Mexican peso pares rise after interior minister killed in crash
Nov. 11 — Mexico’s peso pared its rise after the government said Interior Minister Jose Francisco Blake Mora was killed in a helicopter crash.
The peso gained 0.3 percent to 13.4926 per U.S. dollar at 1:22 p.m. in Mexico City, from 13.5387 yesterday. The currency rose as much as 1.1 percent in intraday trading as Europe’s efforts to tame its debt crisis spurred more demand for higher- yielding assets.
Blake Mora and seven others were killed when their helicopter went down south of Mexico City, Alejandra Sota, a government spokeswoman, said in a televised speech. “At this moment we are evaluating all the possible causes of this very sad incident,” said Sota.

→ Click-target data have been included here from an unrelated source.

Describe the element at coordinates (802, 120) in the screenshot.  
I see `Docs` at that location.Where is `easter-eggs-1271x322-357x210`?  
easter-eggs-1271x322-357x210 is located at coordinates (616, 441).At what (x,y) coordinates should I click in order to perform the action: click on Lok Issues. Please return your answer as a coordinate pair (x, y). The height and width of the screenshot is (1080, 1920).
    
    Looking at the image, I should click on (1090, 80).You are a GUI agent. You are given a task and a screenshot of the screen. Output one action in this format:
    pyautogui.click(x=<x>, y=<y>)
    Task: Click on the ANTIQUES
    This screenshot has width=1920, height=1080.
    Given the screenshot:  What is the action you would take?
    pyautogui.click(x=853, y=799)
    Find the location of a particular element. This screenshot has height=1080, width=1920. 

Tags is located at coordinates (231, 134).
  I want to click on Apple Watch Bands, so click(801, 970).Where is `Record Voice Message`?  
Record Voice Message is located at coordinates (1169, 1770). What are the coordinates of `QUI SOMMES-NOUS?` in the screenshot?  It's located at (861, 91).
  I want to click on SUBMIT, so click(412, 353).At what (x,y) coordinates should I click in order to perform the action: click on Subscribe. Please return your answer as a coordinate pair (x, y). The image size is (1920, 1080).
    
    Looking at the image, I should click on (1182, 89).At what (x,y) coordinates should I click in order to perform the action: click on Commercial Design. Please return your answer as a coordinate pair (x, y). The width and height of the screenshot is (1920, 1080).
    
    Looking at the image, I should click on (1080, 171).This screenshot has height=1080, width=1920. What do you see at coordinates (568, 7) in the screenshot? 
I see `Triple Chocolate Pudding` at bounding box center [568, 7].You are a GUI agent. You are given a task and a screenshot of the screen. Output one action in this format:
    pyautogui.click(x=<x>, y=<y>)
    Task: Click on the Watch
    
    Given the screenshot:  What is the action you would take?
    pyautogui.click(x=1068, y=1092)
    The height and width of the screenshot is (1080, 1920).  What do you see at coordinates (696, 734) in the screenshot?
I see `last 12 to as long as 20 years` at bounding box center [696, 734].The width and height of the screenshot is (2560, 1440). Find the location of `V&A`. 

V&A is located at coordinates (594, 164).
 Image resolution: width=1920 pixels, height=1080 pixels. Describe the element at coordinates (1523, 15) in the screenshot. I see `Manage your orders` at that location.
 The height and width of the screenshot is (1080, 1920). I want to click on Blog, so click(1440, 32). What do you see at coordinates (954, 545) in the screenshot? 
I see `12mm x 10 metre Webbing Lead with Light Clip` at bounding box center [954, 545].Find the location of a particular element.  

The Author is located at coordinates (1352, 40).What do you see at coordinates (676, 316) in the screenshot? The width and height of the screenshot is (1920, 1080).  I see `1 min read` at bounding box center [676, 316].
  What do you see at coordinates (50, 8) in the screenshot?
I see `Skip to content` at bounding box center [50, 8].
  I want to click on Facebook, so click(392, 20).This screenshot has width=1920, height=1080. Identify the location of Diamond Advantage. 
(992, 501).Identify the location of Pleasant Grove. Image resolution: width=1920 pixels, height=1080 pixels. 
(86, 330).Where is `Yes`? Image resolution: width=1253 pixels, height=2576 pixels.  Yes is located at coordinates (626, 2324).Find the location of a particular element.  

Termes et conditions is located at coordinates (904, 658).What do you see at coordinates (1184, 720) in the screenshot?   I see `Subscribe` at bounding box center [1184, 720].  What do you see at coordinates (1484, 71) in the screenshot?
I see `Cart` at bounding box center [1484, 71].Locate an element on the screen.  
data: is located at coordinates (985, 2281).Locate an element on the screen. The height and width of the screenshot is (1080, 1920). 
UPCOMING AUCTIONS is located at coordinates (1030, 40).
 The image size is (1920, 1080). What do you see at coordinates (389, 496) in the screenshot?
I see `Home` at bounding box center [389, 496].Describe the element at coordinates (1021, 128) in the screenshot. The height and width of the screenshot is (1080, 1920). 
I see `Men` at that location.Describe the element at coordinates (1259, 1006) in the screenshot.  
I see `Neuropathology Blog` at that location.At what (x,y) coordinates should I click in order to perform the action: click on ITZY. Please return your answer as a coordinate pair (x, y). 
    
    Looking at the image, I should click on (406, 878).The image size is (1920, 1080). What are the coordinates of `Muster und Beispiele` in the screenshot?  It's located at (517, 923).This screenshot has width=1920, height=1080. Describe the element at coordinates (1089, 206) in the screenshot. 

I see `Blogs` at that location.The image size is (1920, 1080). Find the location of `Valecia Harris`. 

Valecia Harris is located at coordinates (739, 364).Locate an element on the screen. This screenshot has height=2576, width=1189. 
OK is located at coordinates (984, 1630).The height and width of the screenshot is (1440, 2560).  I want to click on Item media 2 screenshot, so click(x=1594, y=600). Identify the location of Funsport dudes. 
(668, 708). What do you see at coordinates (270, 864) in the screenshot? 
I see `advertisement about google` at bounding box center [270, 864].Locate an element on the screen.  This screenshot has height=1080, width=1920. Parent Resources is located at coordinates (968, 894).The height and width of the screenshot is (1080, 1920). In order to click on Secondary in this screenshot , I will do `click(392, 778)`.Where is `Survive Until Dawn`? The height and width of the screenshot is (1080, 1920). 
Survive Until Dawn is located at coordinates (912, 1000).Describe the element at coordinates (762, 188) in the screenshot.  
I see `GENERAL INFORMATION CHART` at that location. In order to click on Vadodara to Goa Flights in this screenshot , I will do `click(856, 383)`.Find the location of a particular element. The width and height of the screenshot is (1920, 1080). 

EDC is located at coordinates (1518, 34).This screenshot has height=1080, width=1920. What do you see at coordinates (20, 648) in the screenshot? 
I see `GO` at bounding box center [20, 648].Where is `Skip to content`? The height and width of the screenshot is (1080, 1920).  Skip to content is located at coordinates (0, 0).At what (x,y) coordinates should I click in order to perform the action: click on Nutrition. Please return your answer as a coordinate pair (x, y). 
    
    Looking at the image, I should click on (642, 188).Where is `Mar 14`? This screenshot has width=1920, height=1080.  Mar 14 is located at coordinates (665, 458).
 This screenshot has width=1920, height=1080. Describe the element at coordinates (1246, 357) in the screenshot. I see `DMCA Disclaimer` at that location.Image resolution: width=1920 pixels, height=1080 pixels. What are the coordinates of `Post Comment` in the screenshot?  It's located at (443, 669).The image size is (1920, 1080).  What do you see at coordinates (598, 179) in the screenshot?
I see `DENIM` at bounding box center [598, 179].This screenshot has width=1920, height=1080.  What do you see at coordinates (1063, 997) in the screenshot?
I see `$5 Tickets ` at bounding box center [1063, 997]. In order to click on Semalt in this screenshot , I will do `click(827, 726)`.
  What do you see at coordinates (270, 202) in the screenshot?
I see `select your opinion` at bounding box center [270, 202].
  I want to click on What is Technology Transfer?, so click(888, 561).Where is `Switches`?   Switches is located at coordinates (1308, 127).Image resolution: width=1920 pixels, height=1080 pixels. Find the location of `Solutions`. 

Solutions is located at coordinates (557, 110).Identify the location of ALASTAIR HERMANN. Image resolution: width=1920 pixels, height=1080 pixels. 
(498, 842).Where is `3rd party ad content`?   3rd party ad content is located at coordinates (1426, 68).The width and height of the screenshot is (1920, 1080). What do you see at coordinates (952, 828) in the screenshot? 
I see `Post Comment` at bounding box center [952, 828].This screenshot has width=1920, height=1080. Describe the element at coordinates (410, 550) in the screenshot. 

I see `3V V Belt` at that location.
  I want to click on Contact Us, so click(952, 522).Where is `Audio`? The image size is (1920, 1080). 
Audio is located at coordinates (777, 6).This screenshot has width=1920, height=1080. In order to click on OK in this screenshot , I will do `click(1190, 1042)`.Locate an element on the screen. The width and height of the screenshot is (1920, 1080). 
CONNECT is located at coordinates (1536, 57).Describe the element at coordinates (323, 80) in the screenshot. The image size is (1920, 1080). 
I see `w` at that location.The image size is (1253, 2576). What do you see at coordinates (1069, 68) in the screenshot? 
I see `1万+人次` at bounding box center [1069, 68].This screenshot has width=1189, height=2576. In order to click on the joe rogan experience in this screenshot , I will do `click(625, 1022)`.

The peso pared gains after the news of Blake Mora’s death, according to Omar Martin del Campo, head trader at Banco Ve Por Mas SA in Mexico City.
“It moved a bit,” he said by phone. “Now it’s returning to the levels that we saw in the morning.”
The benchmark IPC index rose 1.4 percent to 37,121.68 after earlier gaining as much as 1.7 percent.
Italy’s Senate approved a budget bill today, paving the way for a new government led by former European Union Competition Commissioner Mario Monti, while Greece will swear in Lucas Papademos to head a unity government. U.S. Treasury Secretary Timothy F. Geithner said yesterday Europe’s plan to deal with its crisis is a “good framework.”
The peso’s gain today “is just a sigh of relief that it looks like Europe has dodged a bullet in terms of political instability both in Greece and in Italy,” Marc Chandler, the New York-based chief currency strategist at Brown Brothers Harriman & Co., said in a telephone interview “Mexico would be one of our favorite currencies to play catch-up.”
Mexican Economy
Mexican policy makers said Nov. 9 in their quarterly inflation report that while the global economic slowdown has caused external shocks, “among emerging markets, Mexico stands out because of the solidness of its economic fundamentals and monetary policies.”
Mexico’s industrial production rose 3.6 percent in September from a year earlier, the national statistics agency said today on its website. Economists had forecast an increase of 3.1 percent, according to the median estimate of 18 analysts surveyed by Bloomberg.
A report from Reuters/University of Michigan released today showed that consumer confidence in the world’s biggest economy increased in November. U.S. jobless claims fell by 10,000 to 390,000 in the week ended Nov. 5, Labor Department figures showed yesterday.
“If good U.S. data keeps coming out it should help” the Mexican peso, Ramon Cordova, a currency trader at Base Internacional Casa de Bolsa in Monterrey, Mexico, said by phone.
The yield on the country’s benchmark peso-denominated bond due in 2024 rose two basis points, or 0.02 percentage point, to 6.45 percent, according to data compiled by Bloomberg. The price of the security fell 0.25 centavo to 131.26 centavos per peso.